Unite, which is forgoing rent on around 43,000-46,000 beds representing around 62-65% of all owned and managed beds, is pushing back its development pipeline by at least year.
The deferred delivery of 2021 completions and savings to 2020 completions will lead to a cash saving of £67m during 2020.
This will see a 900-bed scheme near Aldgate in London and a 416-bed scheme in Bristol being delivered by contractor RG Group halted.
For the remainder of 2020, there is £57m of cash to spend on finishing more advanced projects.
A Unite spokesman said: “Given the priority of conserving cash while income uncertainties remain, we have deferred the delivery of Middlesex Street in London and Old BRI in Bristol into 2022.
“A decision on resumption of capex on Middlesex Street and Old BRI will be made once we have greater visibility over the impact of Coronavirus on the 2020/21 academic year.
“We are reviewing the possibility of delivering 2022 completions ahead of the start of the 2022/23 academic year to generate income from short-term lets.”
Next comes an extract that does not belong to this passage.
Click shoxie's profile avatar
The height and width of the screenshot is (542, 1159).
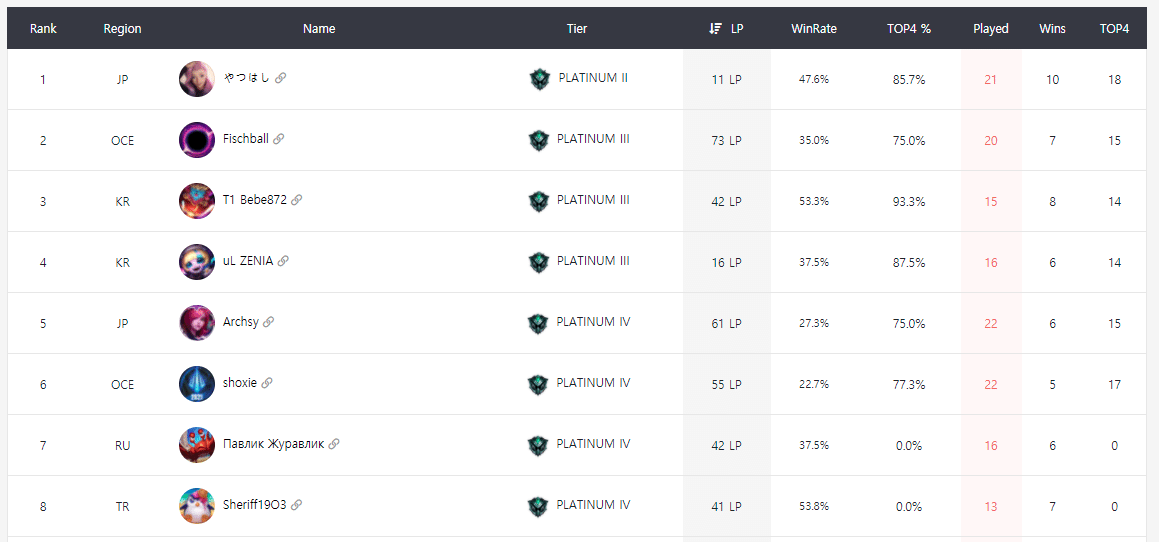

Delivery of this year’s completions will also be delayed by temporary site closures and amended working practices.
Unite this morning confirmed that work has now re-started across all existing sites with reduced numbers of operatives to maintain social distancing, in accordance with recent Government advice.
The firm said: “A number of scenarios are being considered for completion of the projects, including phased delivery where possible.
“We are proactively engaging with our University partners to highlight these risks and will continue to monitor the situation over the coming weeks.”